Gendhis pun langsung terdiam, dengan wajah sampingnya menempel didadaku. Kedua tangannya terus membelai punggungku dengan lembut dan nafasku perlahan mulai lega.

“Huuuuu, huuuuu, huuuuu.” Aku menarik nafasku agak panjang, lalu mengeluarkannya perlahan.

Aku memejamkan kedua mataku sejenak, setelah itu aku membukanya lagi. Aku lalu membersihkan sisa air mataku yang membasahi pipiku.

“Huuuppppp, huuuuuuuu.” Nafasku sangat lega dan dadaku sudah tidak terasa sakit lagi.

“Kamu sakit apa Lang.?” Tanya Gendhis pelan dan dia tetap memelukku.

“Cerewet banget sih.” Gumamku sambil membelai rambutnya.

“Aku gak akan berhenti bertanya, sebelum kamu menjawabnya.” Ucap Gendhis.

“Aku itu gak apa - apa. Emang kenapa sih.?” Jawabku dengan suara yang sangat lembut.

“Jangan bohong Lang.” Ucap Gendhis sambil mengangkat wajahnya dari dadaku, lalu memundurkan kepalanya dengan tetap memelukku. Gendhis menatapku dengan tatapan yang sangat khawatir sekali.

“Aku gak apa – apa.” Ucapku, lalu tangan kananku meraih rambutnya yang menutupi sebagian mata kirinya, lalu aku menyelipkan ditelinga kirinya.

“Gilang.” Ucap Gendhis dan tatapan matanya semakin dalam terasa.

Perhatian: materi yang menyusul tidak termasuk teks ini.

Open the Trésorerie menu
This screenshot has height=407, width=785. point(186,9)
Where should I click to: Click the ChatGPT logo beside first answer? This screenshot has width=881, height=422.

“Aku gak apa – apa Ndhis.” Jawabku yang memanggil namanya, tanpa embel – embel Mba lagi.

Gendhis menggelengkan kepalanya pelan. Aku bersihkan sisa air matanya yang masih menetes, lalu aku lingkarkan tanganku dilehernya lagi.

“Wajahmu tadi pucat dan kamu kesakitan sampai menangis. Begitu kamu bilang gak apa – apa.?” Tanya Gendhis dan aku hanya tersenyum saja.

“Jawablah Lang. kamu sakit apa.?” Tanya Gendhis dan kami masih tetap berpelukan.

“Aku baik – baik aja Ndhis. Mungkin aku tadi seperti itu, karena kangen pelukanmu.” Ucapku sekenanya.

“Hiuuffttt, huuu.” Gendhis menarik nafas panjangnya dan aku menyambutnya dengan menempelkan keningku dikeningnya.

“Kamu gak baik – baik aja Lang.” Ucap Gendhis dengan suara yang bergetar.

“Cerewet.” Ucapku, lalu.

CUUPPP.

Aku mengecup bibirnya dengan lembut, setelah itu aku melepaskan keningku dikeningnya. Gendhis tampak terkejut dengan kecupanku ini dan matanya langsung melotot.

TOK, TOK, TOK.

Suara pintu ruangan Gendhis diketok dan kami berdua langsung melepaskan pelukan ini dengan refleknya.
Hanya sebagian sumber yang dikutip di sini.